_THE TASK_
Please retype, word for word, the line containing "The height and" and every line after it through the end of the records, leaving out all pictures.

_Collection entries_
:::

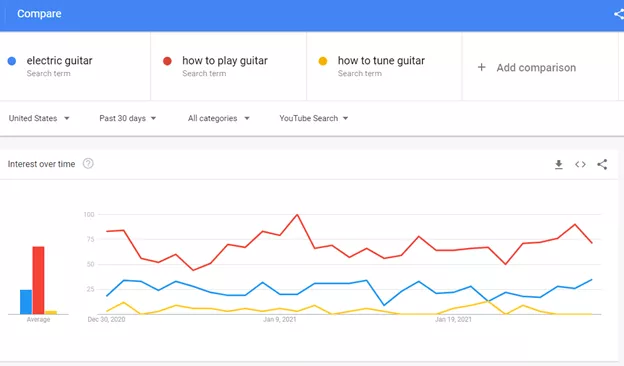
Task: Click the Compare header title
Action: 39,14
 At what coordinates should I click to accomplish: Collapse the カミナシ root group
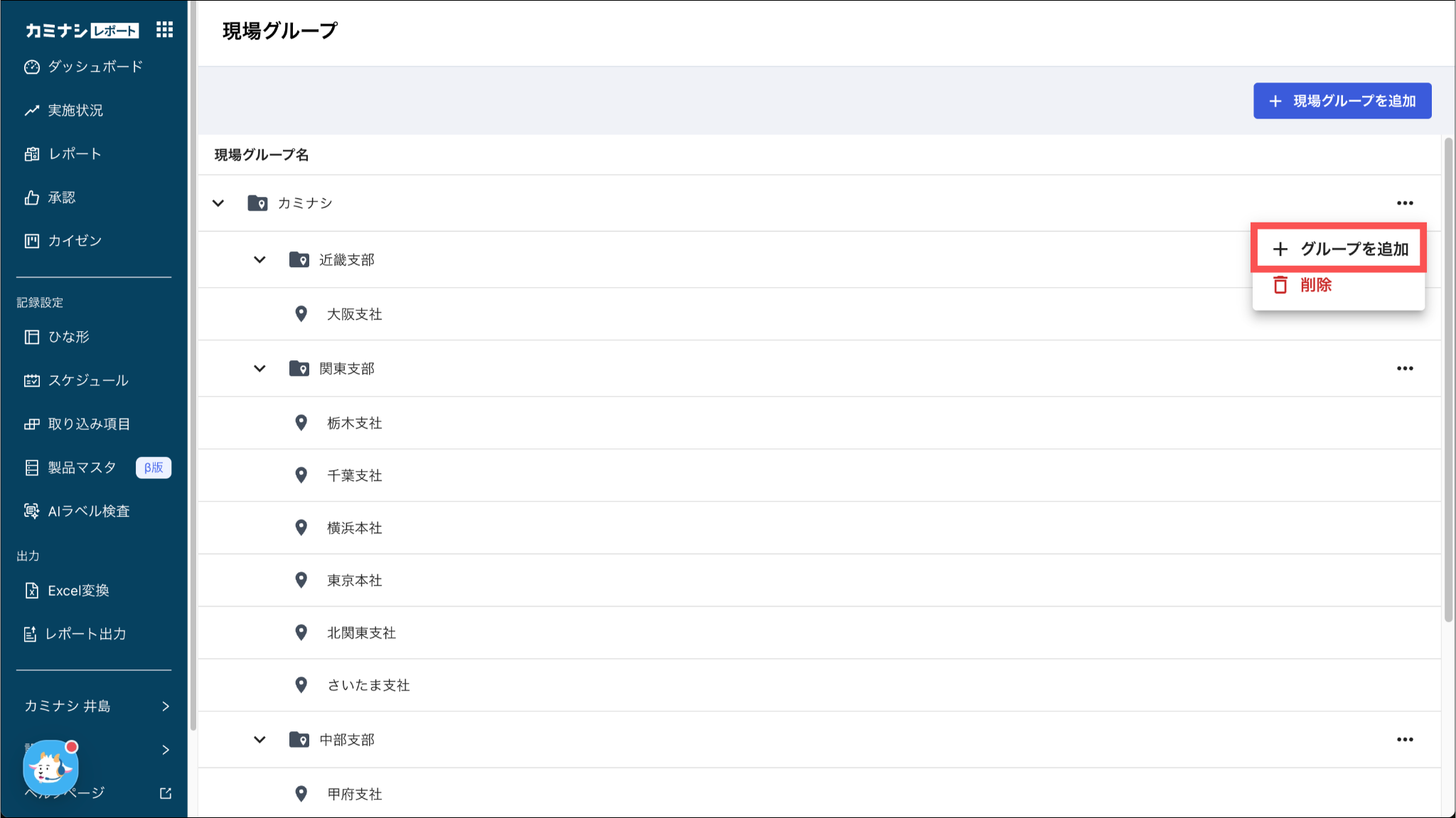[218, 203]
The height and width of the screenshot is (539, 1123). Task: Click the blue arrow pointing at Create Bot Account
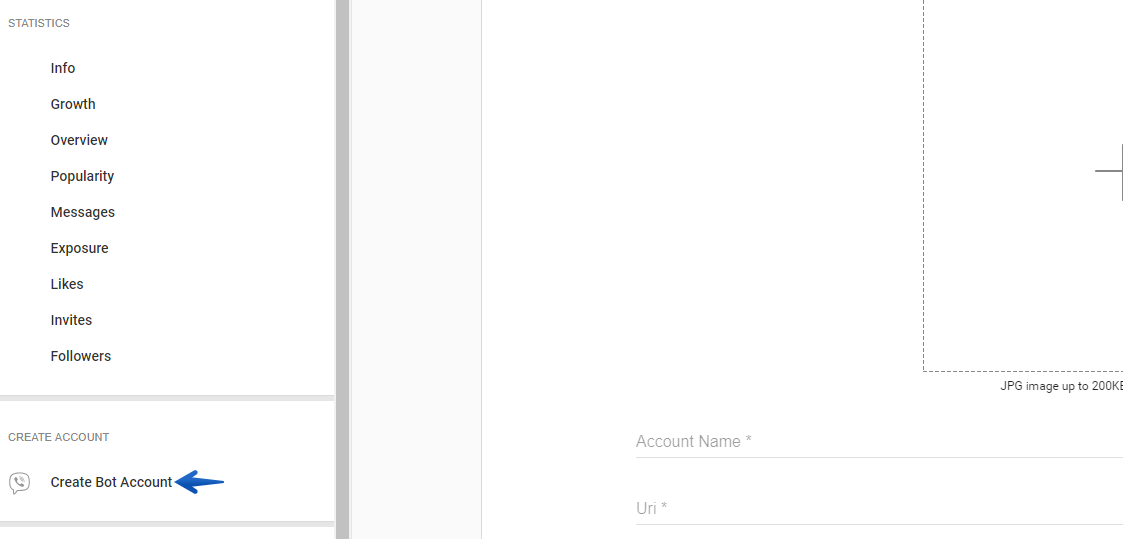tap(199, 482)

:::

_ANSWER SECTION_
The height and width of the screenshot is (539, 1123). Task: Click the blue arrow pointing at Create Bot Account
tap(199, 482)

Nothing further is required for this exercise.